Word and item position data:
....

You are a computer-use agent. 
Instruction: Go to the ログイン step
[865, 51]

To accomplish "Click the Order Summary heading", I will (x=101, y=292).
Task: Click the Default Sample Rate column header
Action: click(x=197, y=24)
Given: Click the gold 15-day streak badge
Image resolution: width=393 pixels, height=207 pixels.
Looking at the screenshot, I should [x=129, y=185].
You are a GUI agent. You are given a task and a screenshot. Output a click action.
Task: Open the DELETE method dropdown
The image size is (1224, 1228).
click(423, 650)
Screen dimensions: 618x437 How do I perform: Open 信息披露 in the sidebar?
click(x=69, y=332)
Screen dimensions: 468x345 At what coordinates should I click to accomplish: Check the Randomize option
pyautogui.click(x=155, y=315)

....

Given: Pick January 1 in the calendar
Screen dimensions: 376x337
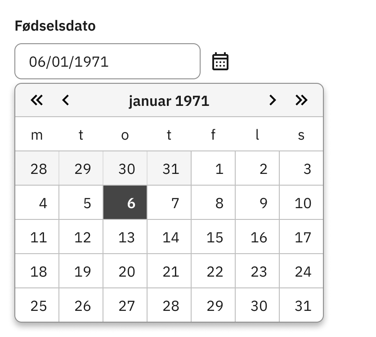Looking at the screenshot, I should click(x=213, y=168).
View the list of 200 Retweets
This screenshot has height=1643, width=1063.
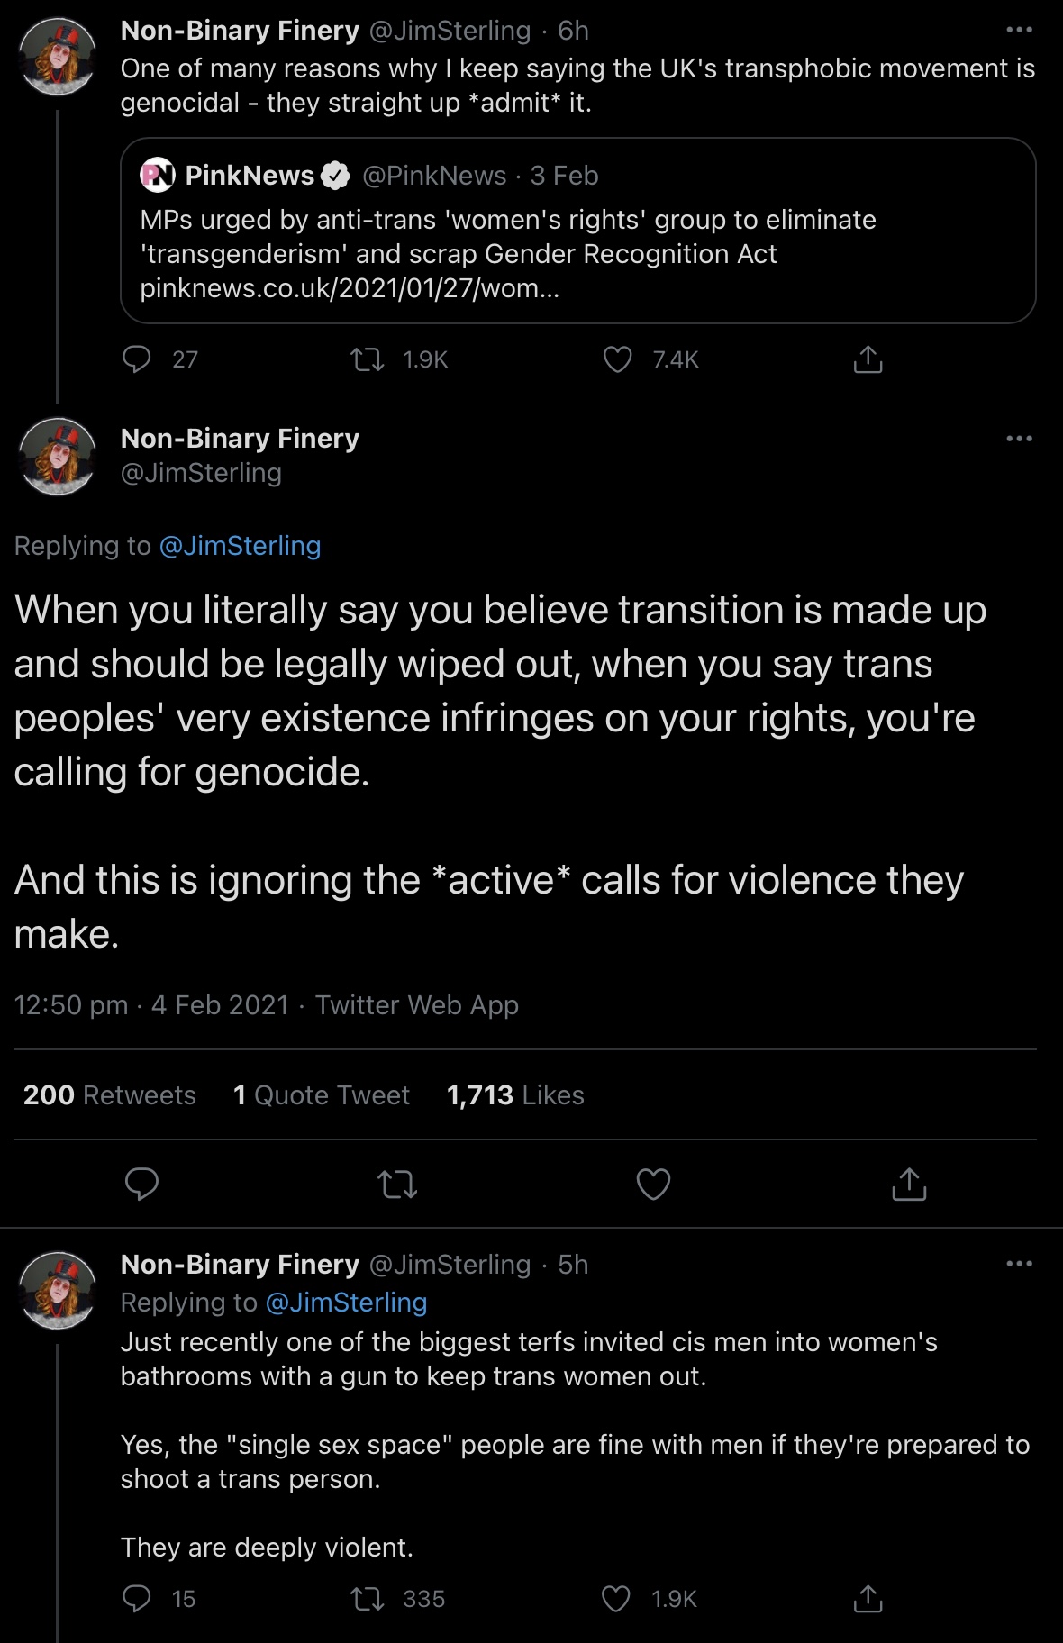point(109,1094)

....

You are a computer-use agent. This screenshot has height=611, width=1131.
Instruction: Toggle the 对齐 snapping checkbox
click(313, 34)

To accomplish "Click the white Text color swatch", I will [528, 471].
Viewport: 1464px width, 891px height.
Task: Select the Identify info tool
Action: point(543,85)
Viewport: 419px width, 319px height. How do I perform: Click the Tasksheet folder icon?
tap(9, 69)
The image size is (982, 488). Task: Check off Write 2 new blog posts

....

> Problem
Update the data from the line containing "Screen dimensions: 618x437" down to the line containing "pyautogui.click(x=155, y=315)" by changing "sidebar" to "side panel". Leave everything else unchanged and return only those lines.

> Output
Screen dimensions: 618x437 How do I perform: Open 信息披露 in the side panel?
click(x=69, y=332)
Screen dimensions: 468x345 At what coordinates should I click to accomplish: Check the Randomize option
pyautogui.click(x=155, y=315)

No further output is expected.